I have in a previous post commented on prevalence surveys: the argument that is all too often spun around such survey data goes roughly as follows: a large percentage of the population uses alternative medicine; people pay out of their own pocket for these treatments; they are satisfied with them (if not, they would not pay for them). BUT THIS IS GROSSLY UNFAIR! Why should only those individuals who are rich enough to afford alternative medicine benefit from it? ALTERNATIVE MEDICINE SHOULD BE MADE AVAILABLE FOR ALL.

To me, it is obvious that this line of argument is dangerously wrong. It lends itself to the promotion of unproven therapies to the detriment of good healthcare and progress. Sadly, I fear that the new survey is going to be misused in this way.

5 Responses to A new survey of CAM-use (or is it a promotion for more nonsense on the NHS?)

  • As is nearly always the case with this type of article, the authors conflate some modalities which probably do provide benefit for some patients, with those which certainly do not (other than non-specific placebo effects).

    This skews their results from the get go, and the publication of such an article merely serves to strengthen the widely held opinion that this journal promotes quackery. Sigh.

    Massage can help some musculo-skeletal conditions; some osteopaths do massage, but unless it can be shown that manipulating the skeleton has an effect on tissue vascularity, that ain’t osteopathy; likewise, unless adjustments can be shown to have released ‘innate intelligence’, that ain’t chiropractic; yoga and meditation, shorn of their esoteric elements and fake rationales, do help many folks, as does hypnosis.
    (Indeed, I contend that placebo effects generated by CAM modalities result from auto-hypnosis, facilitated by an empathic practitioner.)

    The modalities in above paragraph should not be regarded as ‘CAM’ as they do have support from a reasonable evidence base. The others listed do not.
    To conflate them is mischievous (and unethical) – as the authors must well know.

  • Why do they have yoga and Pilates on this list? Yoga as practiced in the US (and probably the UK) has little in common with the ascetic and meditation practices of the the original. The exercises most people think of are actually gymnastics borrowed from Europe.

    There’s no woo in real Pilates. It’s a series of exercises designed to work smaller muscles which most people, especially athletes, don’t use much in ordinary life It’s somewhat outdated so not necessarily the best possible way to correct muscle imbalances and prevent injury.

  • People are more likely to try something if they don’t have to pay for it. Who knew that?
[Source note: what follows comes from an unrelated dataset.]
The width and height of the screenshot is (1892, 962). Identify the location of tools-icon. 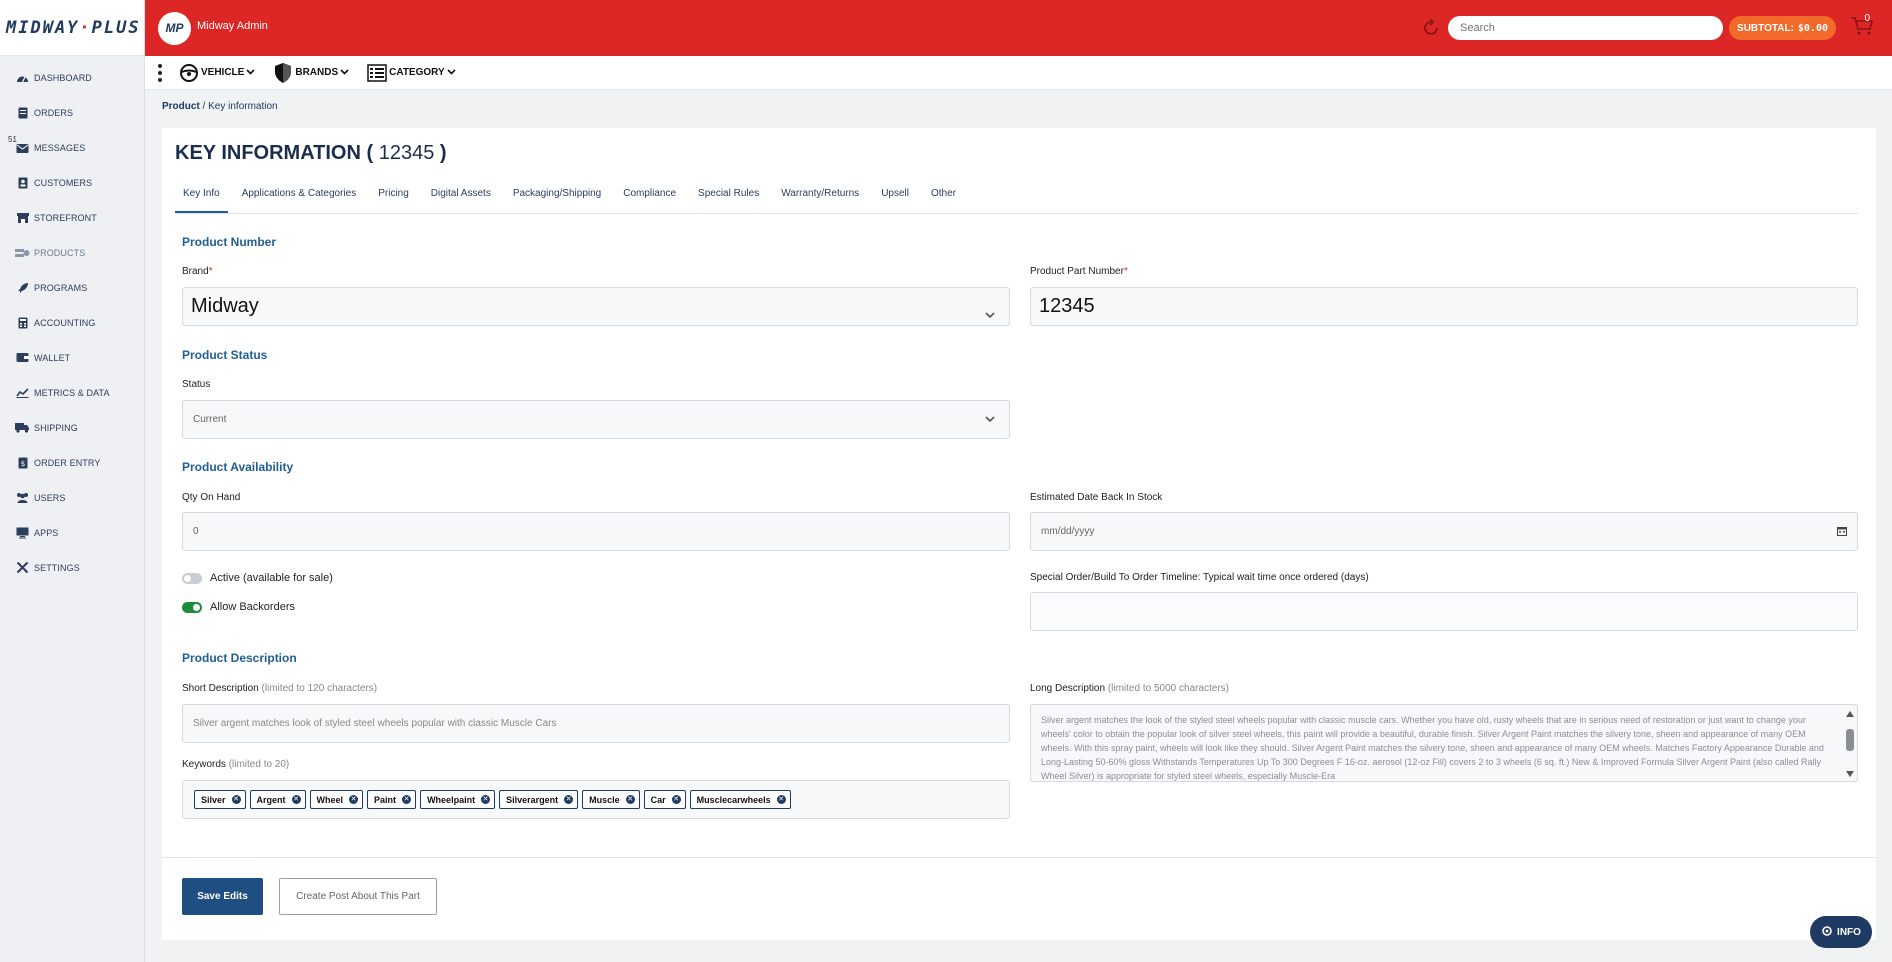
(22, 568).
    CAM proponents – for that is what this group of “researchers” are – think we should consider making it available on the NHS.

    Well, I’ll be damned!

  • I would like to suggest an alternative conclusion: “It is concerning that as many as 16% of the population have used CAM within the last 12 months as most CAM doesn’t have evidence of effectiveness for any health condition and there are also risks associated with CAM treatments. Policy makers should consider the following two actions to address this issue: a) better education of members of the public about the lack of evidence and scientific rationale behind most CAM treatments and the potential risks b) gaining a better understanding of the gaps in current NHS services that result in people undertaking CAM, with the longer-term aim of addressing these gaps with science- and evidence-based treatments”.